WRITTEN PROBLEM: Turn the lines of the entries below into a numbered list, starting at the line that contains "You are a GUI" and ending at the line that contains "Action: pos(1555,347)", both included. Skip blank lines and leave the pictures out.

::: INFORMATION SHOWN

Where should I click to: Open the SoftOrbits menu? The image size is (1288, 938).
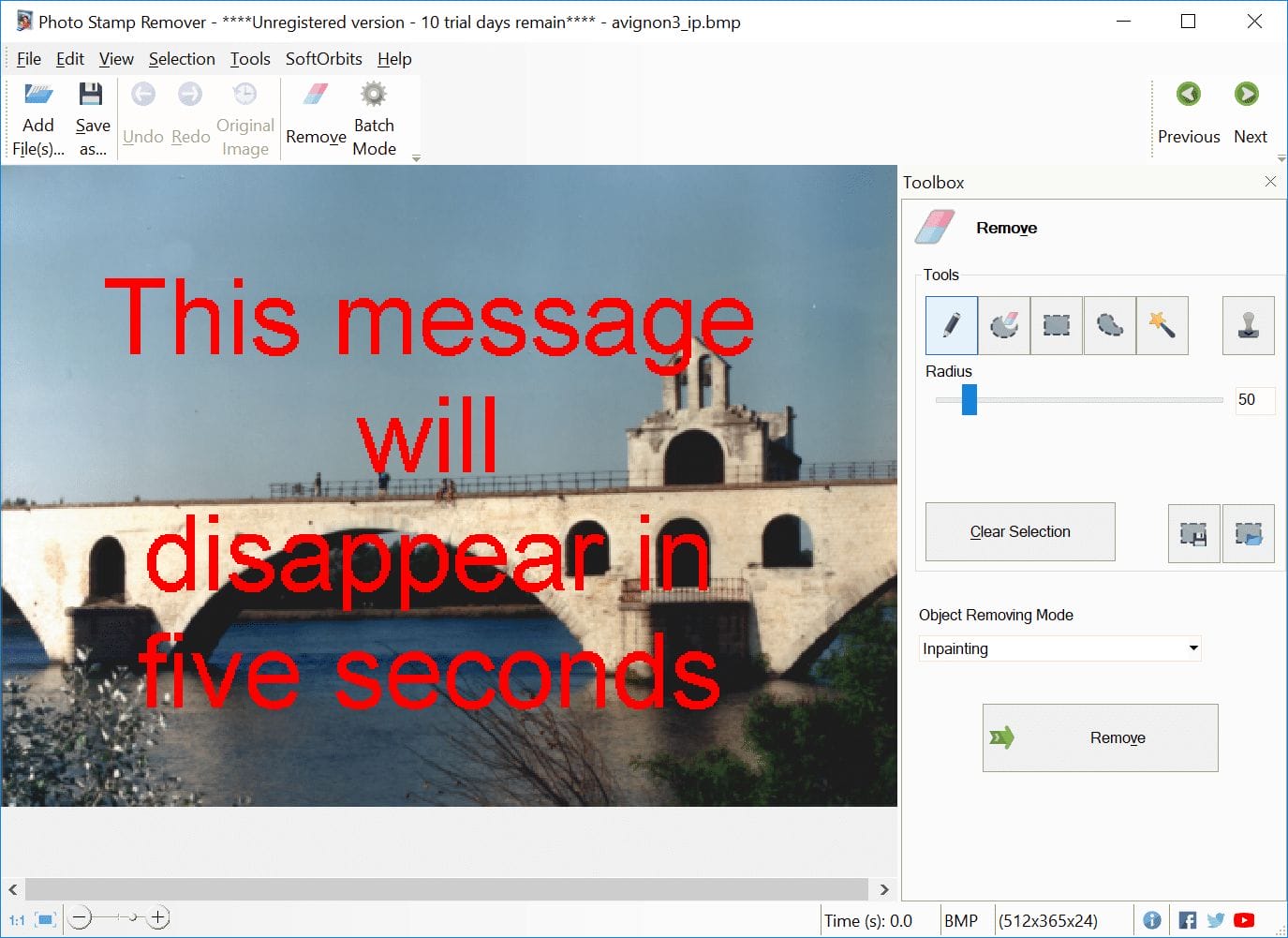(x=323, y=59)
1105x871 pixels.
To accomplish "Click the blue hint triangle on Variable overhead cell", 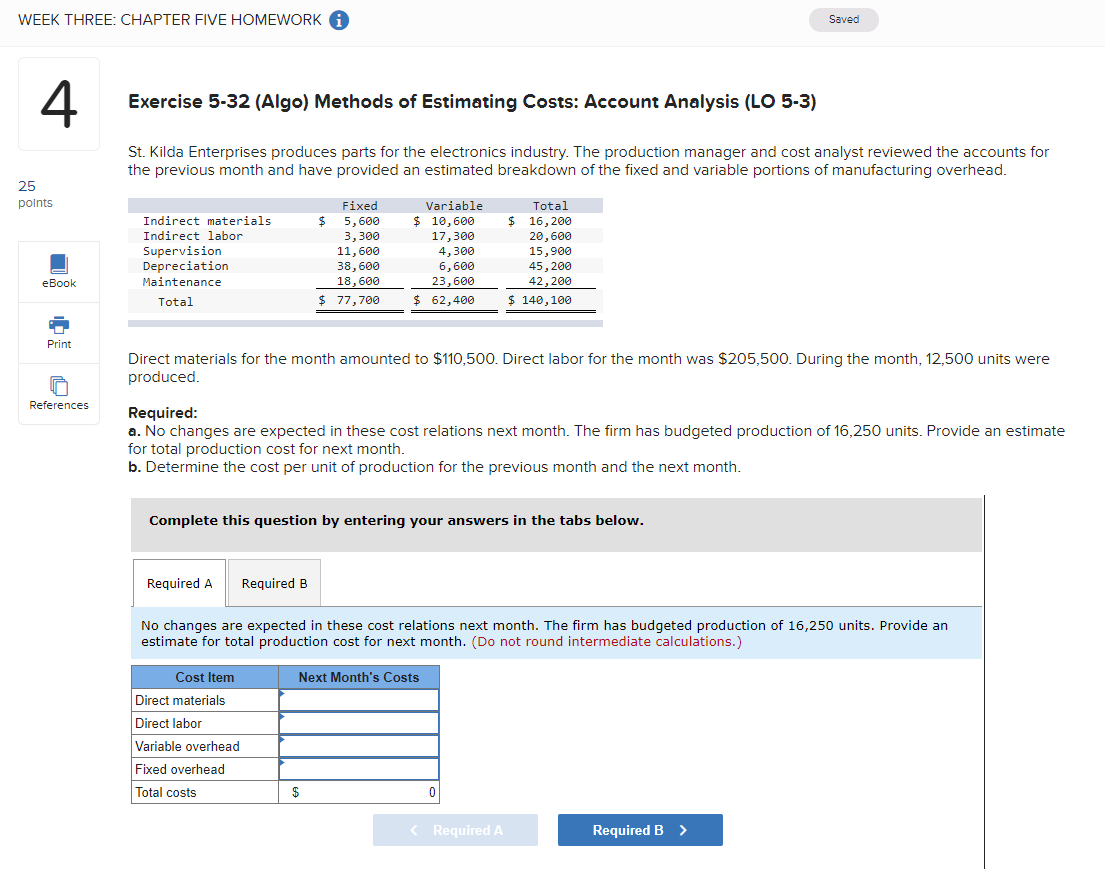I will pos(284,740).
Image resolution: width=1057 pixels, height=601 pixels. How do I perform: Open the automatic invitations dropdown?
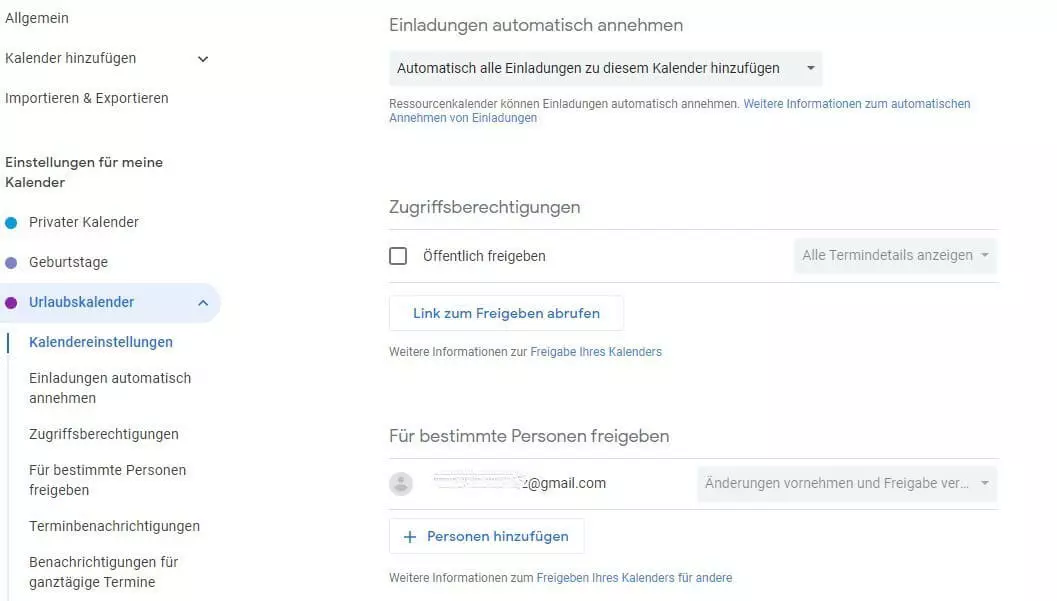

::::::
::: INFORMATION SHOWN

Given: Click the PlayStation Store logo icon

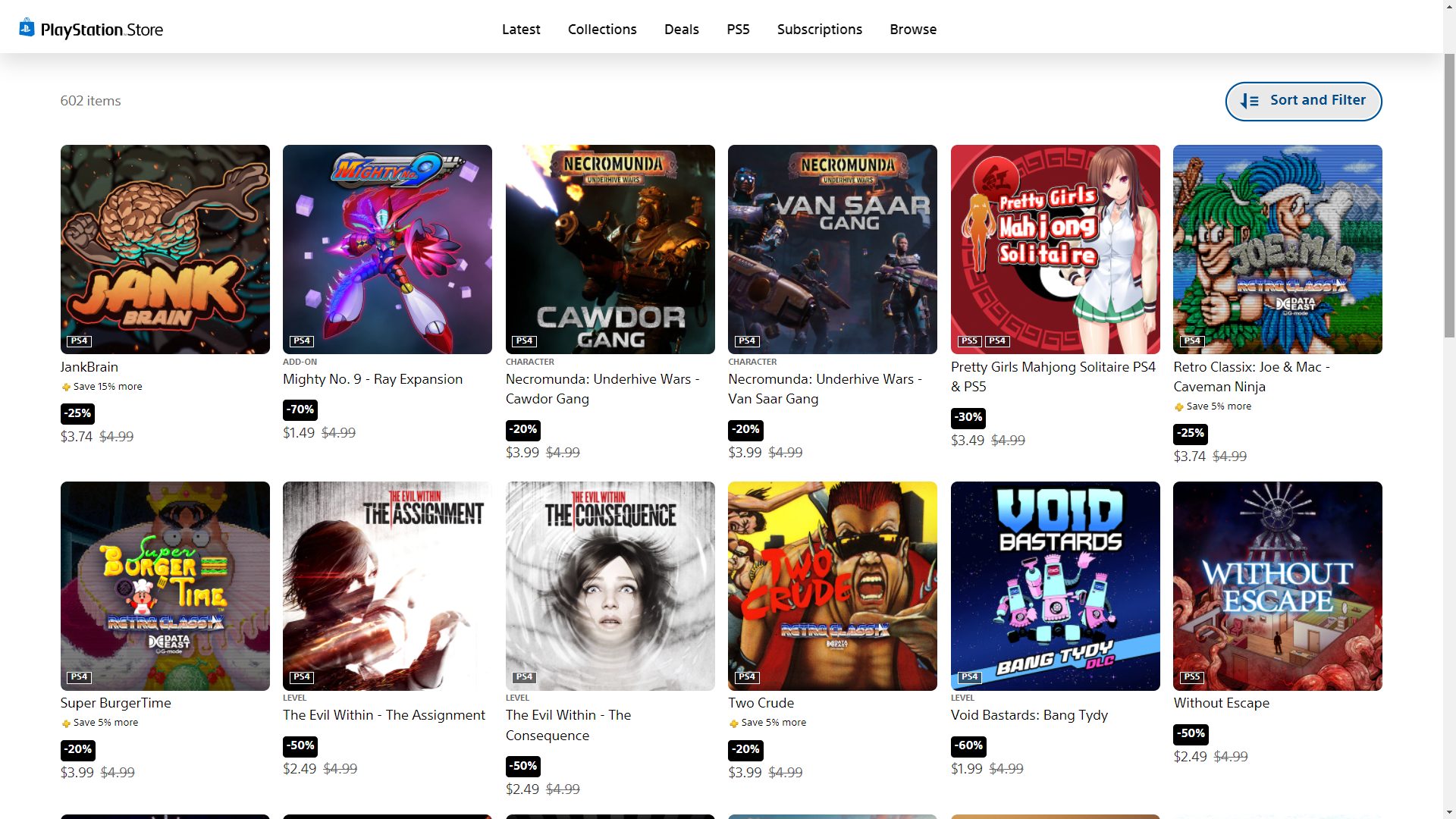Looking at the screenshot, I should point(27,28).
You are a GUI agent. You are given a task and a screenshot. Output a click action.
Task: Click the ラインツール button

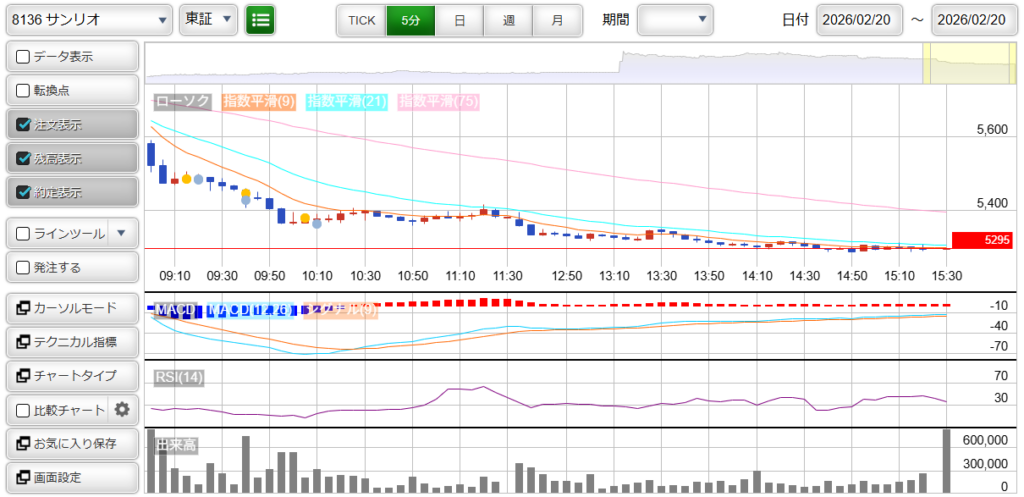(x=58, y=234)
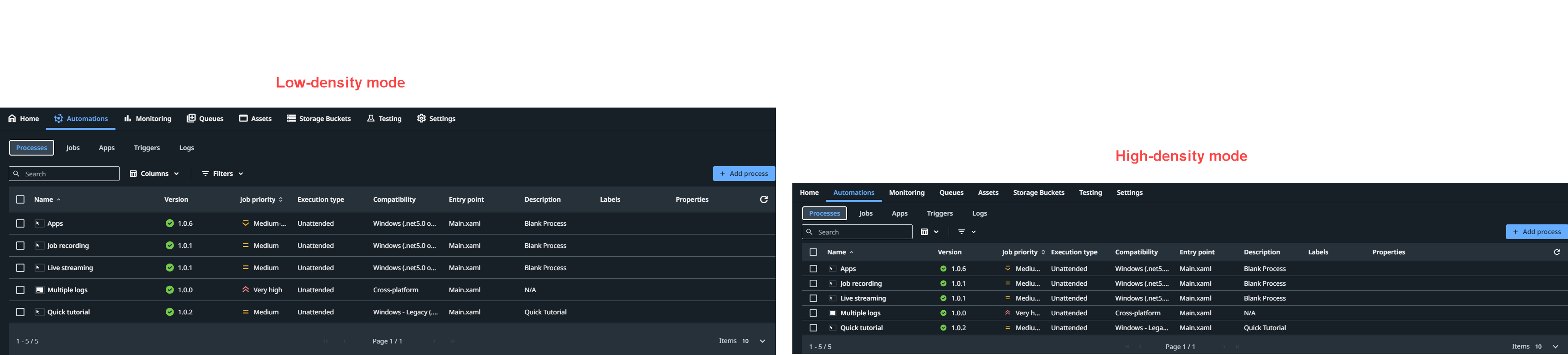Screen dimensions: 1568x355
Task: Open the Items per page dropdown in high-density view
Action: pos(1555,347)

::::::
::: INFORMATION SHOWN

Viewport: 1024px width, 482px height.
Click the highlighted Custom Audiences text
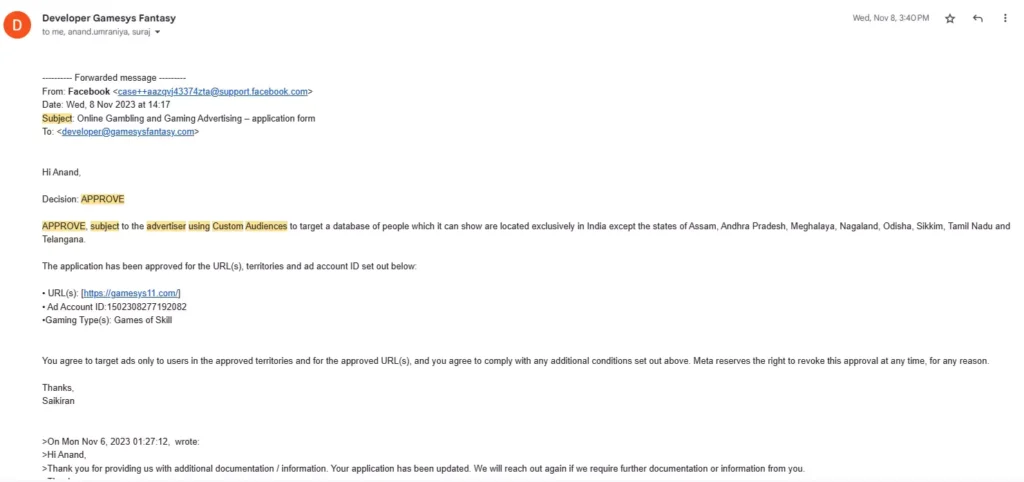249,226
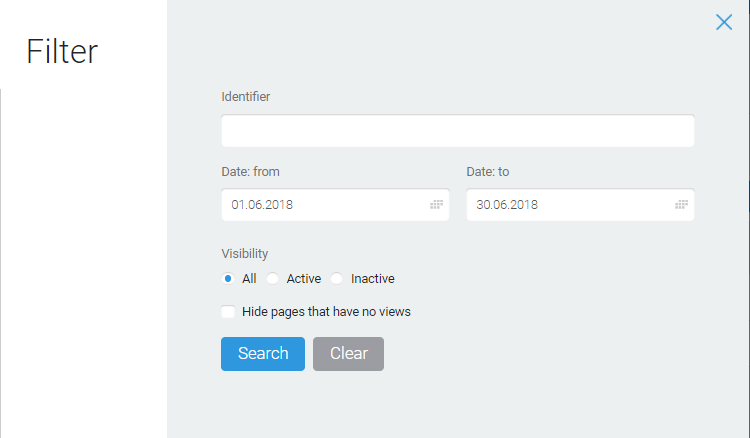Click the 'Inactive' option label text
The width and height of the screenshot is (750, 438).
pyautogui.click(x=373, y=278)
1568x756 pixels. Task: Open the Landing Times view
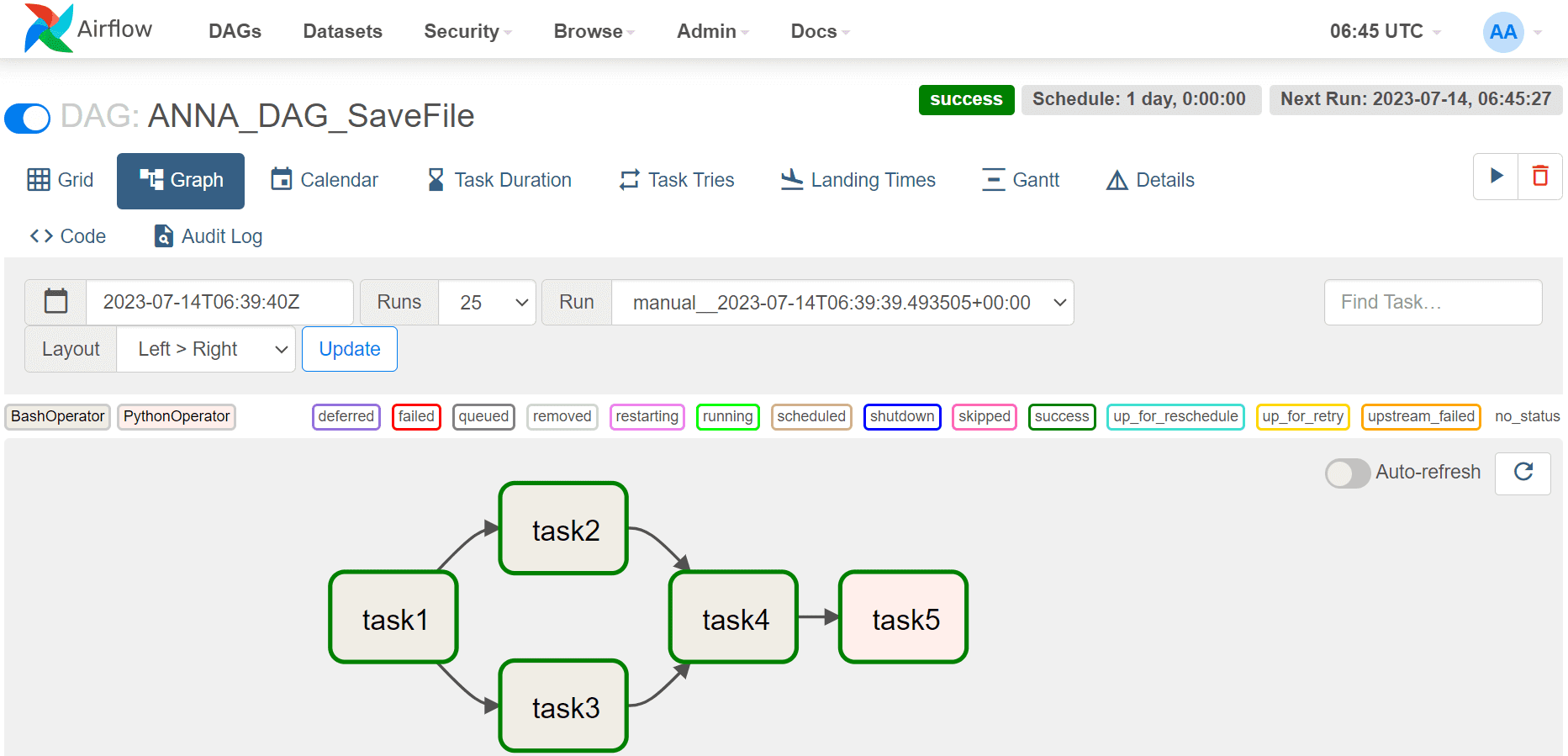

::::::

WRITTEN REPLY:
1. You are a GUI agent. You are given a task and a screenshot. Output a click action.
2. Task: Click the ラインツール button
3. (x=58, y=234)
4. Screen dimensions: 1568x355
5. Task: Open the Items per page dropdown in high-density view
6. Action: pos(1555,347)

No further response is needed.